Feeling Home

The first time I was thrust out into the thrill of unfamiliarity was probably when I went to preschool. Until then I’d lived a blissful life in the lap of my family, crawling on tables and hiding in cupboards in relentless attempt to sate the aching agitating wander in my guts. I remember going into the classroom, leaving my mom in the hallway because I felt quite old and prepared. A kid named Joey cried and hugged his mother’s leg and I flushed with superiority. I wasn’t a baby. I didn’t need that comfort. I was too distracted by the new sounds and faces and colors.

It’s strange the way that the sense of home piles up in layers, like a massive onion of experience. At the very center is true first home, or at least first after the womb. Then each layer builds as we march out into the world, toughening our skins and freezing our spines. Each layer feels more comfortable than the one just outside of it, and so the farther we press the more space we have to move about.

I am a fidgetter. I am pushed by restlessness to expand out incessantly. I force myself out onto more precarious beams by deciding from far ahead and then when it is time to walk, I tense my stomach muscles in panic and master a calm exterior and go like I always do, my steely shell and pride the only things containing the petrified jelly that is my innards. I bound out into the uncharted, chasing the adrenaline of discomfort and hoping that some time, some place, I will stop and settle in a somewhere that will hush the gut wanderlust.
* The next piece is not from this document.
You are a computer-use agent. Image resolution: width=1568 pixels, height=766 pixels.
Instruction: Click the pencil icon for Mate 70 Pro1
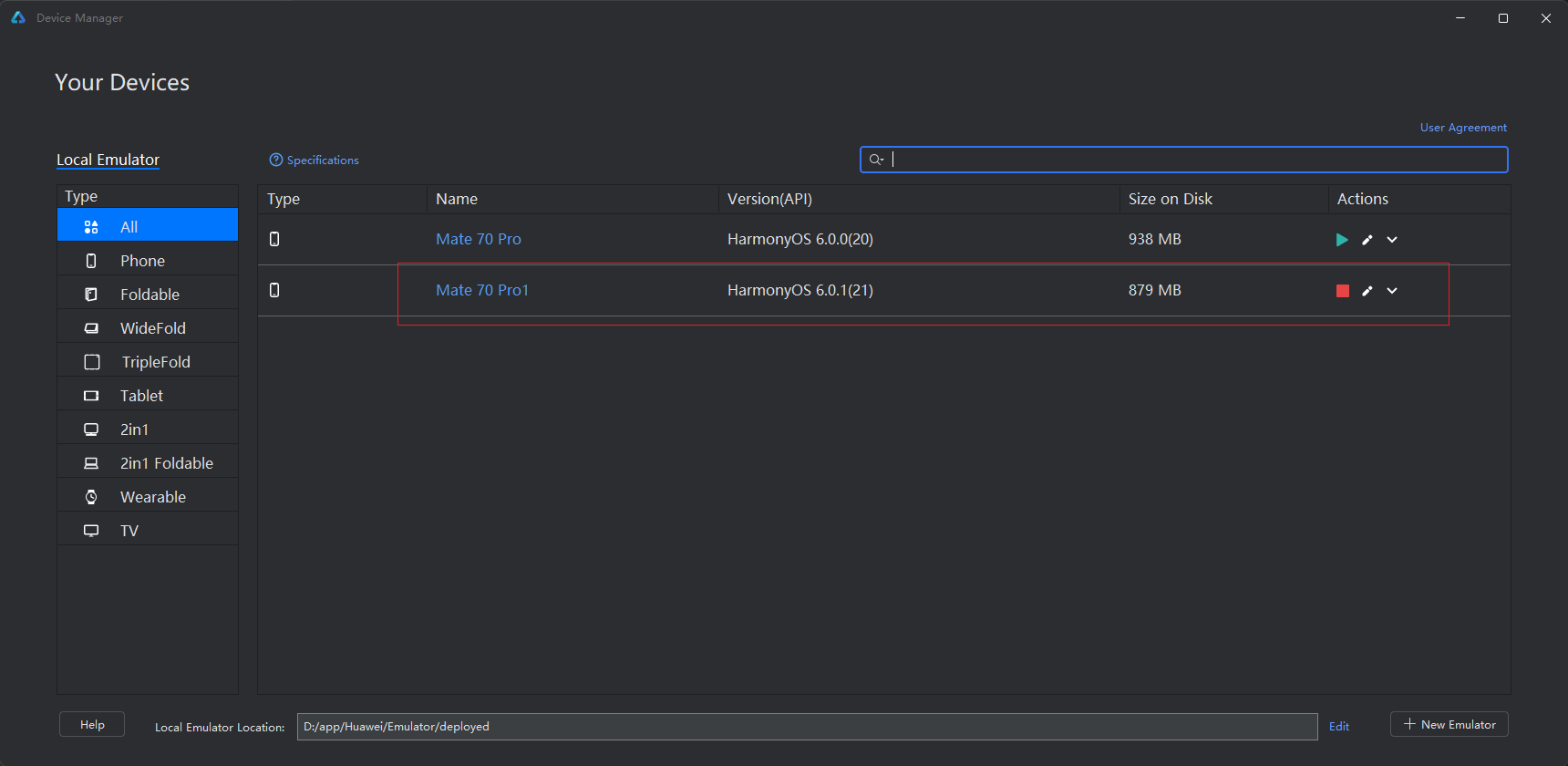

The worrisome thing about my imperialistic expansion, my desire to civilize as much of the world into my comfort zone as possible, is that the farther out I go the harder it is to turn back. Back to the inner layers of that onion. Back to my truest deepest home.
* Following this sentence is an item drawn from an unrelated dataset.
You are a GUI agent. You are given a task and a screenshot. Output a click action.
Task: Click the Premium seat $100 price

Real deep true home will always be my childhood house in Cincinnati, Ohio. Home is the kitchen in the evening with yellowy warm lights on and big windows of black night, a bubble of safety floating through the world alone in some strange dimension, my mom and dad reading the news or doing the crossword or making dinner and my siblings draped about like throw rugs, idly chatting reading, playing cards, and all filling the space not with our multitude but with a thick sense of unity as if we have all ten become one massive beast that jams into the room expanding to occupy every nook and cranny with sound and light and life.

In some way, I always will be ⅛ of something, even as I long for self-sufficiency, for the wider spaces and high ceilings of the edges of my onion. I cling to the middle and I feel it slipping through my grasp with every year my parents age and every addition to my siblings’ lives, girlfriends and fiancés and dogs and infants who will never leave. And as they all shift and grow, I change without my own permission, and what used to be nurturing becomes suffocating and I can no longer duck and cram all that I’ve become into the shrinking space of the center. Or at least not without bursting it open.
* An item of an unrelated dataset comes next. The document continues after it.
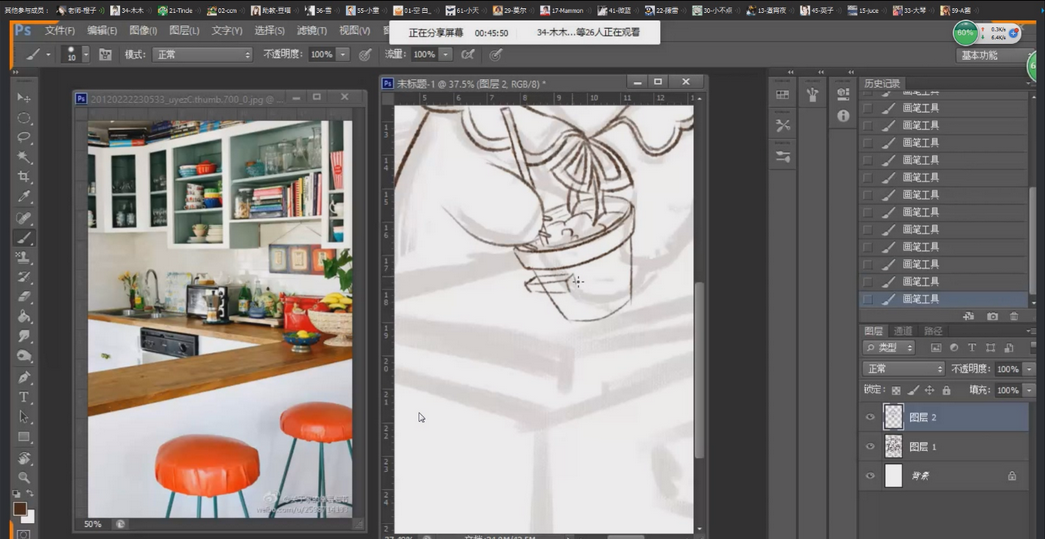Select the Lasso tool
This screenshot has height=539, width=1045.
pos(24,137)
But that home while deepest is also smallest, and places like the grocery store, my freshman dorm, the library, the school I taught in, the bed I sleep in, the room my plants are in, wherever all my books are, where I sleep by the window, or when I sit on the floor, or really anywhere I can anchor myself with a belonging or person or enough space, those places are the layers that I’ve carefully built around the seed pit that was the home I was formed in. In those layers I can be more than a part of a whole, in those layers I can change and expand without bumping into anyone’s space.

Growing up, leaving home, going to college, it’s like I’ve been standing on a beach my whole life, chafing at its smallness and limits, and I never realized that the solid castle I held in my hands was made of sand. And when I see its fragility and impermanence, when I realize that I cannot stand with my toes in the ocean on this beach forever, I try to clutch it harder, and as my hands tighten it disintegrates and slips through my fingers into the sea.

My clinging cannot stop the marching time and I don’t want it to. But with every change, even for the better, something is gone, and my heart loses a piece with each new piece it grows.

This winter I’ll be going back to my home, or at least as close as I can get to it. It will be the same kitchen and the same warmth. But my dad might be late because of how tough his job has been. My older brothers will have brought their girlfriends. My oldest sister will be preoccupied with her newborn baby. My younger brothers will probably squabble over the attention of the out-of-towners. My mom will be stressed out about hosting so many visitors. It won’t be the home I remember, it won’t be the home I’ve ached for.

My truest home will always be that first kitchen, but that space can never physically exist again. Instead of being enveloped in it, I have to envelop it in me. I have to wrap it up in strands of guts and bone and hold it right behind my solar plexus to carry it with me, harvesting from it precious joy and peace and comfort. Because for me, that is what home is.

I am lucky to have that home in my gut, nestled up next to my wander, and so wherever I roam, seeking what I already have, I rip out a piece to leave behind and take root, hoping that someone else will find it.